Chapter IV - Sekali Saja, Sekali Saja

40K 4.1K 354
                                    

Multimedia : Moving On And Getting Over - John Mayer

***

ADRIE

So this is how it feels being dumped like. It feels like there's a hole in your chest and makes you feel incomplete and you just don't know why.

Ada yang lebih buruk daripada dicampakkan karena asmara. Yaitu ketika kamu merasa hidupmu nggak tentu arah. Aku nggak tahu kenapa aku seringkali merasa begini. Aku mengambil pekerjaan di Bali karena merasa tidak kerasaan bekerja di Jakarta. Mungkin dengan tinggal di kota yang katanya pulau dewata bisa membuat suasana lebih baik.

Ada saat-saat aku bertanya, apakah menjadi arsitek benar-benar keinginanku? Ataukah waktu aku memilih menjadi arsitek aku hanya ingin pekerjaan yang sesuai dengan bidang kuliahku dulu? Aku suka seni, aku suka membuat sesuatu, aku suka menggambar. Tapi percayalah, di lapangan kerja ternyata tidak semudah dan se-menyenangkan itu. Aku harus menyesuaikan pekerjaanku dengan ekspektasi klien. Kadang aku merasa tidak bebas. Tapi kalau kamu menjadikan apa yang kamu suka sebagai profesi, itulah yang akan kamu hadapi sehari-hari.

Bekerja sesuai dengan apa yang aku suka ternyata tidak semenyenangkan yang dibilang orang. Kadang aku merasa kreatifitasku terkekang. Aku lelah. Tapi aku tak tahu harus bekerja apalagi selain menjadi arsitek.

Suatu hari aku bertemu dengan Marsha di Bali. Dia sedang berlibur bersama keluarganya. Saat itu kami terduduk di tepi pantai. Memperhatikan suami Marsha yang bermain dengan anaknya yang berumur satu tahun.

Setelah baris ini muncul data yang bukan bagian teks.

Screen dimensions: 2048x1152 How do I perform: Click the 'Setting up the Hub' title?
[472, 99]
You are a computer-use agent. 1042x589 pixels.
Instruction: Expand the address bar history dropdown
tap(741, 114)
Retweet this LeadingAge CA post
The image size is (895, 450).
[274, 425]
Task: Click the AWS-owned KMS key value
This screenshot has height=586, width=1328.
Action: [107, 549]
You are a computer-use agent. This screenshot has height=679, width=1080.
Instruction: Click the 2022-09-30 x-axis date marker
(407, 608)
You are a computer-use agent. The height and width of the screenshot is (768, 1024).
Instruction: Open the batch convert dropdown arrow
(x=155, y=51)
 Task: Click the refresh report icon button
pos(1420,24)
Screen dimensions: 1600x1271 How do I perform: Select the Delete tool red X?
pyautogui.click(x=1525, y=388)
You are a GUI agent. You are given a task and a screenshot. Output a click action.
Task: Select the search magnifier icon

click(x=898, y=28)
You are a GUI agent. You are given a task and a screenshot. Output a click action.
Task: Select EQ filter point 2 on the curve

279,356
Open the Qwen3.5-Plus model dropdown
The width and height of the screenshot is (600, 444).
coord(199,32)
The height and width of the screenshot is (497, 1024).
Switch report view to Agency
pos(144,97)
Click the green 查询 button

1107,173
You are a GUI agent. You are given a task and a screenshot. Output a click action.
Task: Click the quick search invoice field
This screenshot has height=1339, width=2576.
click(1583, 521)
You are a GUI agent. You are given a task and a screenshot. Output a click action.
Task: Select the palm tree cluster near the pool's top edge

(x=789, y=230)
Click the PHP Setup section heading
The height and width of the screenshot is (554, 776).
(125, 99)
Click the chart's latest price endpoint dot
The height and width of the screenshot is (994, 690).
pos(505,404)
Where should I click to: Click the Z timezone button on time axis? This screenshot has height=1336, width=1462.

"Jadi gimana tinggal di Bali? Asik dong tiap hari berasa liburan!" ujarnya saat itu penuh semangat.

Aku tersenyum menanggapinya. "Ya, beberapa bulan pertama rasanya sih kayak liburan. Tapi kerjaan tetap lah kerjaan. Lama-lama juga sama aja," jawabku.

"Sekarang lagi pegang proyek apa, Drie? Tapi kan seru, kantor lo banyakan pegang hotel, villa, galeri..."

"Ada, villa kecil gitu di Ubud. Aku lebih banyak pegang interiornya sih."

Kemudian dia tersenyum menatapku. "Lo kok seperti nggak hepi sih? Dulu awal-awal kerja, setiap kita cerita tentang kerjaan masing-masing lo kelihatan sangat bersemangat. Sekarang kayaknya lo lempeng aja kalo ditanyain hal-hal yang berbau pekerjaan," ujarnya.

Entah ini karena Marsha yang sudah berubah menjadi seorang ibu atau bagaimana, rasanya semakin hari dia semakin sensitif dalam menilai mimik wajah seseorang. Padahal Emir selalu bilang, ekspresi wajahku seringkali sulit ditebak. Kecuali kalau sedang bete atau ngambek.

"Nggak papa, Mars. Gue kadang cuma ngerasa capek dan bosen aja," balasku seadanya.

"Duh, Adrie... Mungkin lo butuh istirahat? Padahal di Bali ini banyak tempat hiburan lho. Lo butuh relax, chill. Lo bisa melakukan itu semua di Bali!"

Aku sudah pernah melakukan itu. Sendirian berkeliling Bali di hari libur. Cukup menyenangkan. Tapi... Tidak begitu memuaskan. Aku terus berpikir, apa yang salah dari diriku?

"Beach party kek. Nyobain babi panggang gitu? Atau cari bule!" ujar Marsha lagi ngasal. Dasar memang mulut setan!

Aku tertawa lepas mendengarnya. "Gila lo! Nggak gue banget sih yang begitu!"

"Kalo nggak suka party sama hunting cowok, minimal manjain lidah lah, Drie! Kita nih manusia yang punya nafsu yang harus dikasih makan. Minimal nafsu makan lah elo manjain! Nggak semua nafsu itu berkonotasi negatif kok. Sometimes it keeps the balance in your life"

Aku masih tertawa mendengar ucapannya. Marsha ini memang paling ceplas-ceplos dan paling suka ngasal kalo ngomong. Dengerin dia cerita aja udah hiburan buat aku.